Zogno – Esperti, imprese e amministratori a confronto a su un tema particolarmente «caldo» a dispetto della sua connotazione tipicamente invernale. Si tratta dei danni provocati da gelo e maltempo al fondo stradale (accentuati dal momento dicrisi economica che ostacola i lavori di ripristino) e i possibili rimedi. «Manutenzione stradale, tecnologia a freddo» il tema dell’incontro, con una parte dedicata alle imprese stradali e una seconda a tecnici e amministratori degli enti locali. Tra i presenti anche tre tecnici delle autostrade dei Parchi, venuti appositamente da Roma e L’Aquila. Sono stati affrontati i problemi di ripristino del fondo stradale in asfalto di pavimentazioni (oltre che in asfalto) in porfido, ciotoli e pietre in genere. Al dibattito «teorico» (comunque interessante e costruttivo, soprattutto perché gli spunti emersi sono stati affrontati in modo diretto e concreto) hanno fatto seguito delle vere e proprie prove sul campo.

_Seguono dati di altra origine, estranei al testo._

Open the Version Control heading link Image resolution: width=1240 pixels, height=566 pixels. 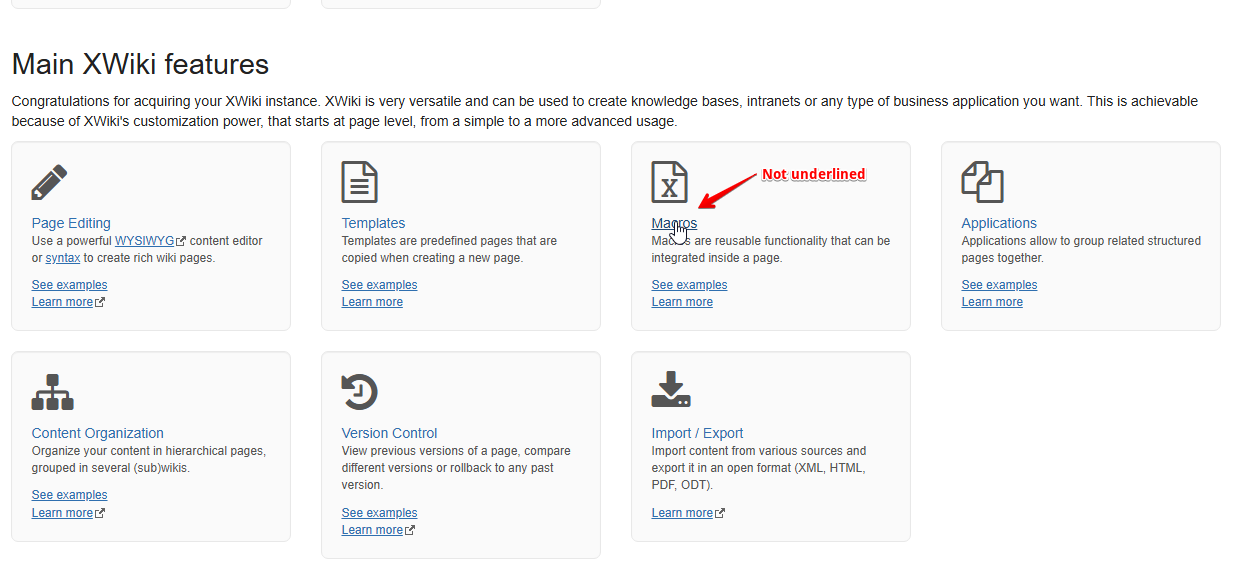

Dapprima è stato «bonificato» un tratto della provinciale sulla corsia in direzione – dove la normale transitabilità è stata ripristinata dopo 10 minuti di lavoro e 15 di consolidamento della posa – e successivamente sono stati effettuati interventi dimostrativi differenziati per tipo di pavimentazione (asfalto, porfido, ciotoli, guarnizione su chiusino rumoroso) nella centrale via Martiri della Libertà a Zogno. L’iniziativa è stata realizzata con l’impresa L’Orobica di Zogno e con aziende leader nel settore come la tedesca Schafer-technic, l’austriaca Vialit, la Superbeton di Treviso, e la trentina Stone Expert.